19 Temmuz 2009 Pazar

Fenerbahçe'nin Almanya Hazırlık Kampından İzlenimler

Bildiğiniz üzere FB Almanya'da yürüttüğü hazırlık çalışmaları kapsamında şu ana kadar üç Alman ekibi ile hazırlık maçları yaptı. Bölgesel lig takımlarından SSV Ulm, bu sene Bundesliga'da mücadele edecek olan Nürnberg ve amatör küme takımı Aindling. Bu maçları tek tek ele almaktansa birkaç maç sonra genel bir değerlendirme yapmayı uygun gördüm.

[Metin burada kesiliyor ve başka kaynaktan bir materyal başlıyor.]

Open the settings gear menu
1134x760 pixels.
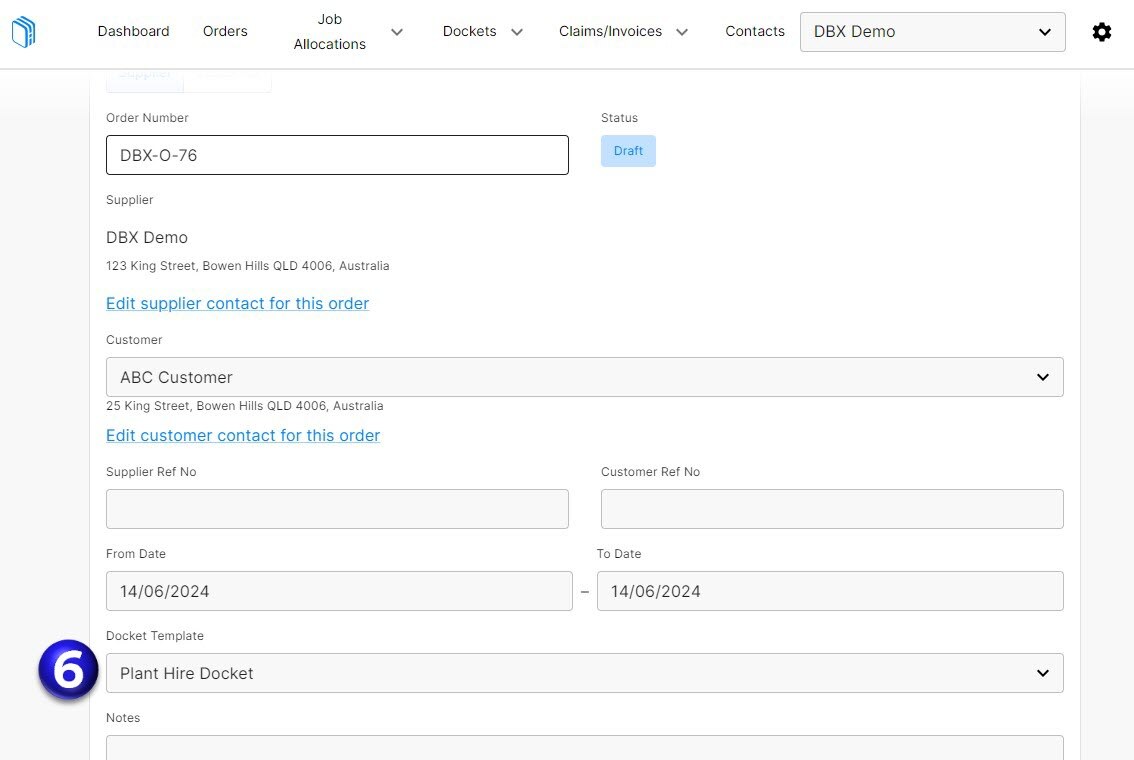(1101, 31)
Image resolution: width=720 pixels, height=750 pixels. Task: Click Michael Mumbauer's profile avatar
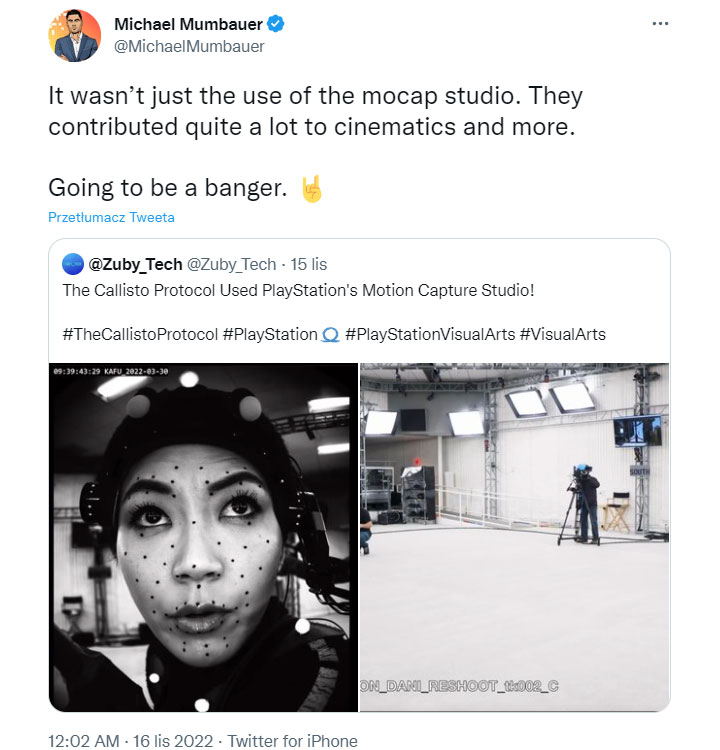click(x=75, y=35)
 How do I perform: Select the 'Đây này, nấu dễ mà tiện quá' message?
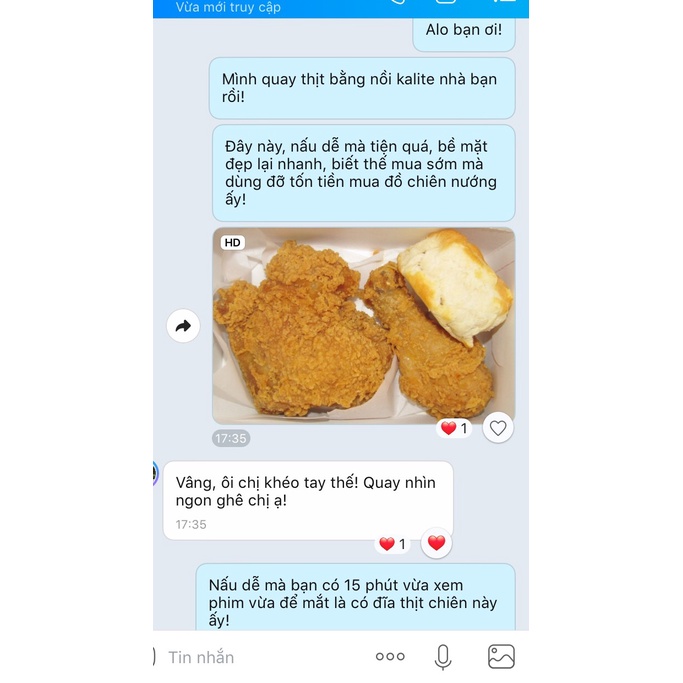click(x=364, y=173)
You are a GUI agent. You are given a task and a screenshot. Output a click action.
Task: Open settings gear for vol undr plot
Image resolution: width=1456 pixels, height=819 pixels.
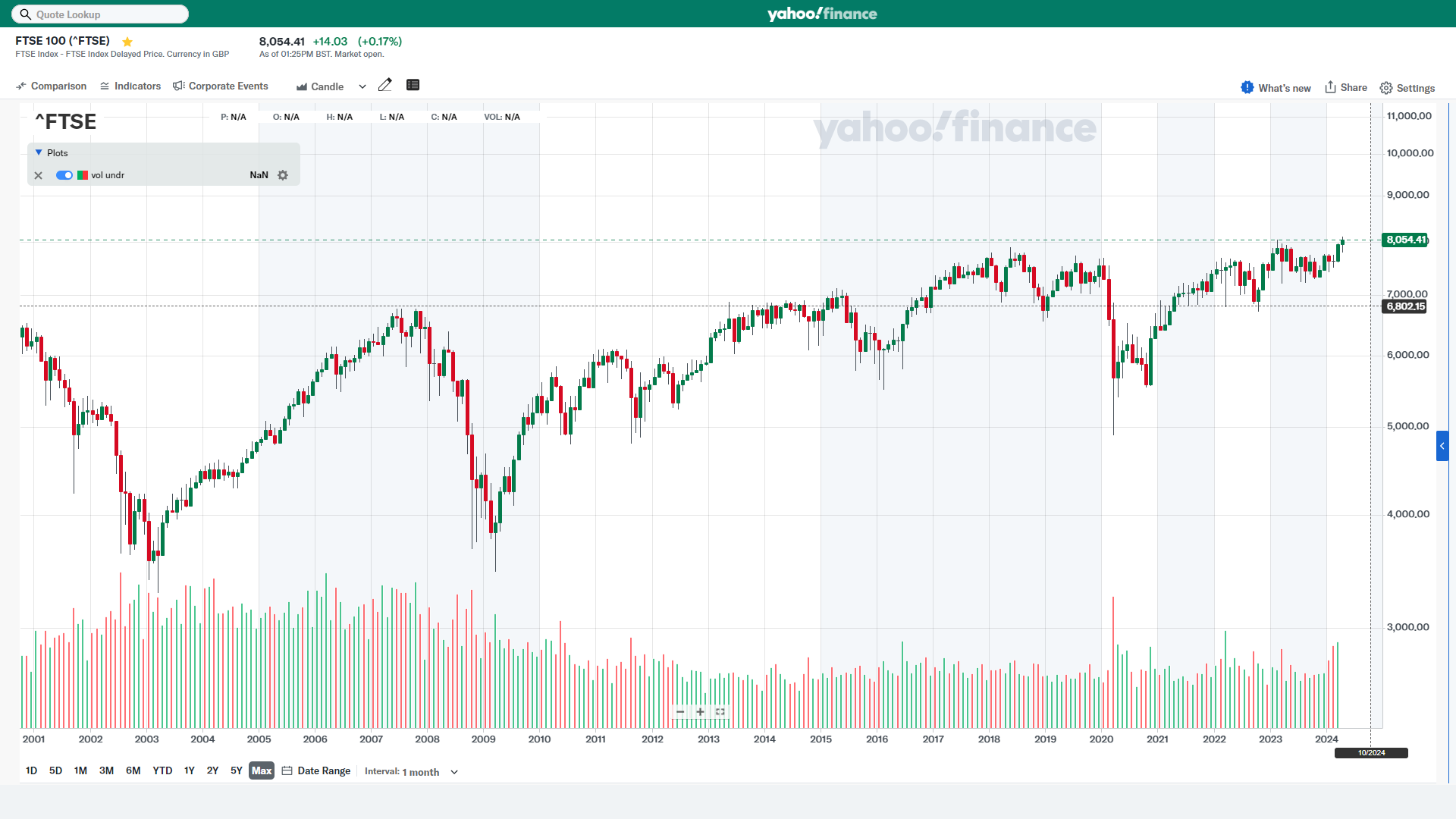coord(283,175)
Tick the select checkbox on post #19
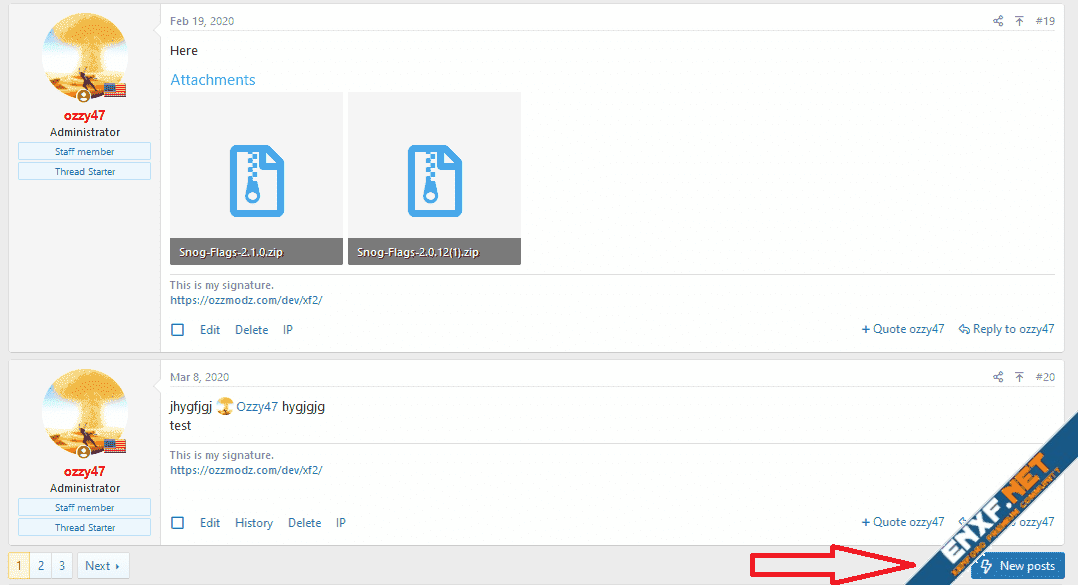Screen dimensions: 1078x585 coord(178,330)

Bu maçlarda oynanan futbol, öne çıkan isimler ve bazı tespitleri sizlerle paylaşacağım.

Bildiğiniz üzere hazırlık maçları ölçü değildir şeklinde genel kabul görmüş "klişe" bir laf vardır. Ancak ben buna katılmıyorum. Hazırlık maçları bal gibi de takımın genel durumu ve oyuncuların formları hakkında bir ölçüdür. Elbette bu tür zayıf rakiplerle oynanan maçlarda, futbolculardan hırslı, oyuna asılan ve mücadeleci bir oyun bekleyemezsiniz. Ancak futbolcuların tekniği, gücü ve dengesi hakkında fikir sahibi olabilirsiniz. Oyun zekalarını görebilirsiniz. Oyun içinde çabukluklarını veya pas yüzdelerini değerlendirmek de mümkündür. Ayrıca oyuncuların birbirleri ile olan uyumları, yardımlaşmaları, saha paylaşımları gibi bazı hususlarda göze çarpar.
FB takım olarak hazır değil. Elbette daha oldukça vakit var, ancak genel olarak takım yorgun, ağır ve birbirleri ile uyumlu değil. Geçen seneki takım, fizik kondisyon, güç ve dayanıklılık açısından adeta bir enkaz idi. Daum bunu düzeltmeye çalışıyor. Bu da biraz vakit alıyor.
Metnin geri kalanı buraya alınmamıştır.